Лариса производила впечатление женщины, которая мало следит за собой. Поразило полное отсутствие позы. Держалась легко и непринужденно. Был у нее дважды. Запомнились два ее замечания. Я взял на руки ее сынишку, заговорился. Ребенок заерзал, заскучал. Лариса Иосифовна сказала: «Анатолий Эммануилович, стоит ли держать насильно ребенка?» И прибавила: «Сами стоят за свободу, а свободе других мешают».

Второй раз она сказала, что терпеть не может хулиганов. Бедняга! Насмотрелась она на них в иркутской ссылке.

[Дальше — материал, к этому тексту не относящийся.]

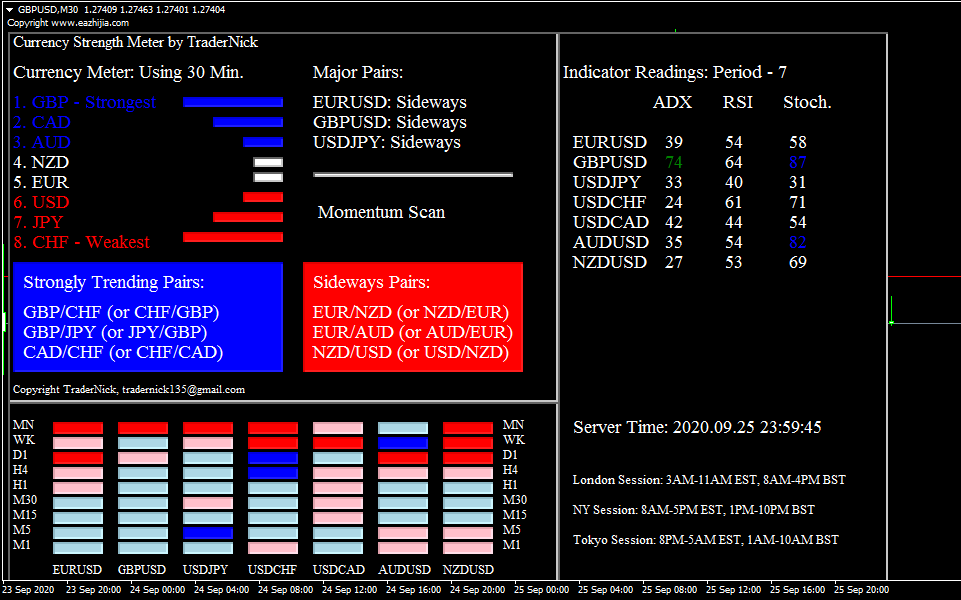Click the blue USDCHF H4 heatmap cell

pos(273,473)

Со своей страстью эпатировать людей (это у меня осталось с мальчишеских лет) я сказал: «А вы знаете, я тоже хулиган».

«Не знаю. Если бы я это в вас подметила, вы бы мне были очень неприятны».

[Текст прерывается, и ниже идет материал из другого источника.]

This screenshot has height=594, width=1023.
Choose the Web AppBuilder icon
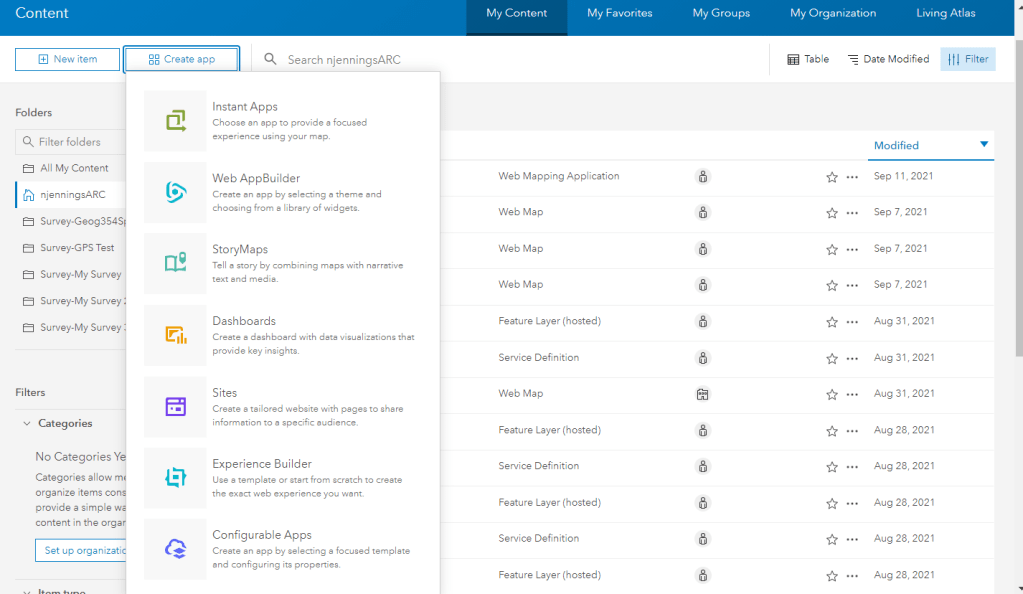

Зашла речь о Павле Михайловиче Литвинове. Лариса сказала, что получила от него письмо из Америки. Он очень скучает по родине.

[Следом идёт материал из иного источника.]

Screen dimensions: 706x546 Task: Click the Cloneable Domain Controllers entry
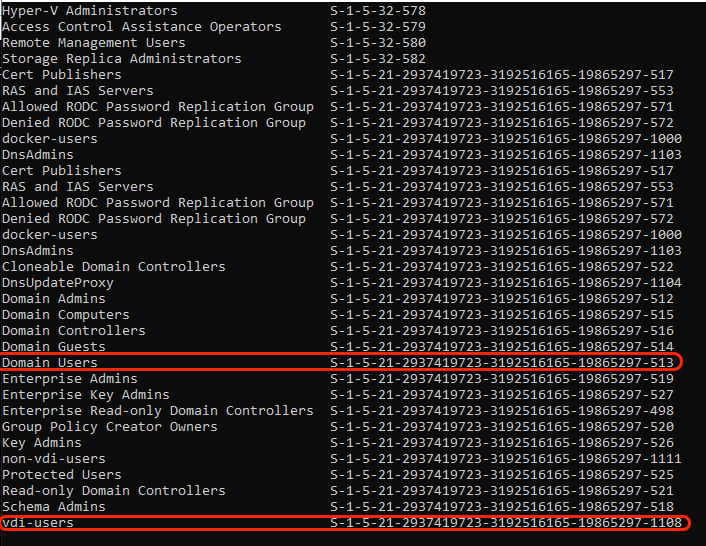[113, 267]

Все с той же своей невыносимой привычкой к эпатажу я заметил: «Ну, я скоро поеду за границу. Составлю ему компанию». Несколько человек, сидевших за столом, при этом засмеялись: многие знали о наших натянутых отношениях. Но Лариса Иосифовна приняла мое озорство за чистую монету. Сказала: «Да, да, конечно. Ему будет легче». Мне стало стыдно. Я стал серьезным.

Поведение Ларисы Иосифовны на суде было великолепным. Она отказалась от защитника. Защищала себя сама. И защита ее была на профессиональном уровне.

Вообще женщина исключительных способностей, мастерица на все руки: научный работник, на суде — адвокат, в ссылке занималась самой грубой, тяжелой физической работой. Я видел ее в качестве матери, бабушки, хозяйки дома. И здесь мастер своего дела. Она из тех женщин, о которых Некрасов сказал:

Коня на скаку остановит, В горящую избу войдет.

Я помню, как-то рассказывал своей мачехе о Вейнингере, который считал, что евреи — женственная нация. Мачеха (чисто русская женщина) воскликнула: «Дурак твой Вейнингер. У евреев даже женщины мужественные».

Лариса Иосифовна тому пример.

О своем участии в демонстрации она рассказывала так:

«25 августа около 12 часов я пришла на Красную площадь, имея при себе плакат, выражающий протест против ввода войск в Чехословакию. В 12 часов я села на парапет у Лобного места и развернула плакат. Почти сразу подбежали люди, мне лично незнакомые, хотя я их не раз видела около себя в разных местах. Подбежав ко мне, они отняли плакат. С левой стороны я увидела Файнберга. У него было разбито лицо. Его кровью забрызгали мне блузку. Я увидела, как мелькает сумка, кто-то бьет Литвинова. Собралась толпа. Я услышала голос: „Бить не надо — что здесь происходит?“. Я ответила: „Я провожу мирную демонстрацию, но у меня отняли плакат“. Остальных я не видела. Ко мне подошел гражданин в штатском и предложил идти к машине. Он не предъявил никакого документа, но я за ним последовала. Я увидела, как вели Литвинова и били по спине. В машине было человека четыре. Меня схватили за волосы и головой впихнули в машину. Я также видела в машине Файнберга с выбитыми зубами. В 50-м отделении милиции, куда нас привезли, мы все потребовали медицинской экспертизы для Файнберга. Ему разбили лицо и выбили зубы. Вечером из милиции меня привезли домой для обыска» («Полдень», сс. 156–157).